Choose to serve the Lord by letting the word dwell in you (Colossians 3:16). One can’t expect to create a better home if the crucial ingredient—God’s word—isn’t permeating the heart. Within the Bible are the directions for a happy life. Will it be problem free? No. Will it always be easy to serve God? No. But consistent study of the Bible will equip us with an understanding of right and wrong. Encouragement comes from reading the struggles others endured for the sake of Christ. Because our hearts and minds are filled with hope for our heavenly home, we are motivated to press on.
Choose to serve the Lord by giving thanks to God (Colossians 3:17). Certainly, some weren’t given the start in life they deserved. Hardships can result from the choices of others. But one must move from a constant focus of what was wrong with her childhood home, to what’s right in her life, if she ever hopes to continue to walk down the road to a better life. Thank God for the ways he has provided for you—for the good role models in your life, for the people who have showed you kindness and generosity, for the job he has blessed you with, for the family he has given you, and for the opportunity you have to give your children something you did not have.
Put your baggage down.

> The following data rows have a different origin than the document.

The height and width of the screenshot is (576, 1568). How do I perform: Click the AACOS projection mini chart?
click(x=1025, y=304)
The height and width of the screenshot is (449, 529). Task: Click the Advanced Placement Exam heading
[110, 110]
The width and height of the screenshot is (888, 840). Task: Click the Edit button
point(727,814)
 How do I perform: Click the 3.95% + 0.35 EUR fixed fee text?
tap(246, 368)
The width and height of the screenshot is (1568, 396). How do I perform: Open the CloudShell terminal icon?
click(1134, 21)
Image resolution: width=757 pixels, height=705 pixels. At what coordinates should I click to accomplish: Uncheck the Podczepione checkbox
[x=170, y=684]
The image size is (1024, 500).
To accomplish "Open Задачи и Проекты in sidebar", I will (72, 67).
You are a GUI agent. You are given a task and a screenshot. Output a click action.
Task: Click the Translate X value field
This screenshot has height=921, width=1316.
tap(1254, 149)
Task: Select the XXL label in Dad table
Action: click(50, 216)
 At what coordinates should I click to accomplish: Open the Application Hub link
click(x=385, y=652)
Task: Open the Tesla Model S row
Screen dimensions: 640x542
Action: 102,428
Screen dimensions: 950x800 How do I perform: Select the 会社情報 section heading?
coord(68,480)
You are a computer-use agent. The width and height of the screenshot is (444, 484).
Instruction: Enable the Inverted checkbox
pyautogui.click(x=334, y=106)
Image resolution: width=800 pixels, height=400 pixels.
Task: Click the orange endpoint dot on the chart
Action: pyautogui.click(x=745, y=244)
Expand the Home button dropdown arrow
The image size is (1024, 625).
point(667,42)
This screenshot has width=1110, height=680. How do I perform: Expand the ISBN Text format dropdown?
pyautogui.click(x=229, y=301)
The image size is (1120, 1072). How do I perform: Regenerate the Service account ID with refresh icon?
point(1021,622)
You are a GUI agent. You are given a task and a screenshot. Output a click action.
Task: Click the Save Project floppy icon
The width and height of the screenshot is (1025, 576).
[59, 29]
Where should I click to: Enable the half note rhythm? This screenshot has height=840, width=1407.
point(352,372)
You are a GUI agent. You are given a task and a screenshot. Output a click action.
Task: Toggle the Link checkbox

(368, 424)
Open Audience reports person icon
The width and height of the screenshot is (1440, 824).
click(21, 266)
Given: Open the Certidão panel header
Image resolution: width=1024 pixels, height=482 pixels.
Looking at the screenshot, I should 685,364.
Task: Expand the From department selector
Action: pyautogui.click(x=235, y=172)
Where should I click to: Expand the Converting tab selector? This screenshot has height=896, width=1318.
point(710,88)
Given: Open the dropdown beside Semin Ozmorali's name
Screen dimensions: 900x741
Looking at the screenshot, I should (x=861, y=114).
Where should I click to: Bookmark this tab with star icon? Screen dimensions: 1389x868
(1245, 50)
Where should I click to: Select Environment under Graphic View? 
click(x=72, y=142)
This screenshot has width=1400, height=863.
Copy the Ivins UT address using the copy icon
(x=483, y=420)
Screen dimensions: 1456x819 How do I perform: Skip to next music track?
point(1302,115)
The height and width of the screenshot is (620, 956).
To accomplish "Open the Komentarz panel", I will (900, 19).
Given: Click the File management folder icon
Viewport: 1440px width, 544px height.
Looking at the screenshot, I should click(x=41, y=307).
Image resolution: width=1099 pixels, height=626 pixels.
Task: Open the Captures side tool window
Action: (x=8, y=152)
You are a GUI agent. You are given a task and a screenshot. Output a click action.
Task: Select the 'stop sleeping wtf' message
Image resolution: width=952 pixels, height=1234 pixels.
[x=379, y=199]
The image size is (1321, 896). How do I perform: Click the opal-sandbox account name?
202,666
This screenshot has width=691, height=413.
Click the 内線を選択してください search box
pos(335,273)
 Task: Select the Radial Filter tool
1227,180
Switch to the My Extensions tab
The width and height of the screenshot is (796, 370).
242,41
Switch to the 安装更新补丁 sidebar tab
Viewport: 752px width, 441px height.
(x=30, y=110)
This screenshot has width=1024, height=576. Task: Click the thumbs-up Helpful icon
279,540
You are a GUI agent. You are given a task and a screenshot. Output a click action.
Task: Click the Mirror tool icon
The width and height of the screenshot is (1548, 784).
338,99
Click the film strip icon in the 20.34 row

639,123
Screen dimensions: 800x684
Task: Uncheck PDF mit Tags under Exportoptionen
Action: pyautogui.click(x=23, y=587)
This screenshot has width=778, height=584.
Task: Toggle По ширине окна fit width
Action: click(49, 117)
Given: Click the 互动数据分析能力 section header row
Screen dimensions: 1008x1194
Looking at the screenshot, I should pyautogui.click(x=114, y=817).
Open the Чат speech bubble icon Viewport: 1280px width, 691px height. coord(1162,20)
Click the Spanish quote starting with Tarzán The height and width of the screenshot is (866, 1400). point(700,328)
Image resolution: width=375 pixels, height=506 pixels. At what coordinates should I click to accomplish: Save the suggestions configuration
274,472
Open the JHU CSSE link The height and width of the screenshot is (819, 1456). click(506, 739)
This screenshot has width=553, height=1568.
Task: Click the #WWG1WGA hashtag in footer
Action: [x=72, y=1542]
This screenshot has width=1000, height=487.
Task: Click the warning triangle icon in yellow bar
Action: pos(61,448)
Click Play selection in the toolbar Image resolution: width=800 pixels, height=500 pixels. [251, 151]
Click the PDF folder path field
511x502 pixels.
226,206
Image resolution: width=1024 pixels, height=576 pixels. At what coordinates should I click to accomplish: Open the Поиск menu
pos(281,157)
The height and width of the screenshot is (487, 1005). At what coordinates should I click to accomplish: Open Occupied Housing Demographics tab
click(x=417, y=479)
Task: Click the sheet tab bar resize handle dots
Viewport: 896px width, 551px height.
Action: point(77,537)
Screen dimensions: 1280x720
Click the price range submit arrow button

Understand you don’t have to be burdened with it from this point on. Choose to step on the road to a better way by acquiring a balanced view of sin—recognizing you are imperfect and in need of God’s forgiveness, that you must forgive to be forgiven, that your parents’ sins do not give you the right to sin, and that sin always separates one from God. With that perspective in place, begin walking that road to a better life. Choose to make God’s ways your priority. Serve him in word and deed. Focus on the eternal. Be driven to put to death the sins you struggle with. Strive to become more like Christ. Be proactive in putting the word into your mind and heart. Thank God for the ways he has cared for you. Make these actions a daily priority and in doing so, you will bring your family closer to the ideal Christian home—a home where the family looks forward to the eternal reward, where people strive to live better tomorrow than they did today, where Christ is the ultimate role model and where the Bible is the most treasured book. Will it be a place where perfect people live? No, but it will be a home in which Christ dwells.